+++ DOCUMENT TEXT

# Sticker Mod: I made an 8x8x8...x8



## willfcc (Mar 5, 2019)

Mofang Jiaoshi MF8 and stickers from SCS. I solve it like a 4x4 octahedron.



Here it is in a checkerboard, and scrambled.


----------



## Filipe Teixeira (Mar 5, 2019)

beautiful


----------



## ImmolatedMarmoset (Mar 5, 2019)

That’s gr8, m8, I r8 8/8.

It’s an 8 by 8. From mf8.

Lol what have I done?!


----------



## Filipe Teixeira (Mar 5, 2019)

ImmolatedMarmoset said:


> That’s gr8, m8, I r8 8/8.
> 
> It’s from mf8
> 
> Lol what have I done?!


----------



## QuestionableCuber (Mar 20, 2019)

Non cubers everywhere arise! (Starts hearing in the the distance, Is ThAT a 10X10)


----------



## Filipe Teixeira (Mar 21, 2019)

QuestionableCuber said:


> Non cubers everywhere arise! (Starts hearing in the the distance, Is ThAT a 10X10)


WOAH IS THAT A !)X!)


----------



## Caleb/spooderskewb (Mar 22, 2019)

Kewl


----------



## BadMotherFPerm (Jun 1, 2019)

Do you have a defined colour scheme to ensure it has only 'one' solved state? 

If so, once reduced this also doubles as an unnecessarily awkward 2x2


----------



## willfcc (Jun 22, 2019)

My “defined solved state” is shown in the first two pictures:
Similar colors together, “hot” colors on one side, “cool” colors on the other.


----------

++++++
+++ PROVIDED DATA

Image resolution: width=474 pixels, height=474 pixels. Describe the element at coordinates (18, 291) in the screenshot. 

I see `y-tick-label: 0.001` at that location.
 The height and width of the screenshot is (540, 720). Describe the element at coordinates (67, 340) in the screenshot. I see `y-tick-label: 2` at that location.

++++++

INSTRUCTIONS TO FOLLOW:
In the sticker mod thread, how does willfcc say they solve the puzzle? The material comes from a separate source and has no connection to the sticker mod thread.

OUTPUT FOR THIS TASK:
Like a 4x4 octahedron.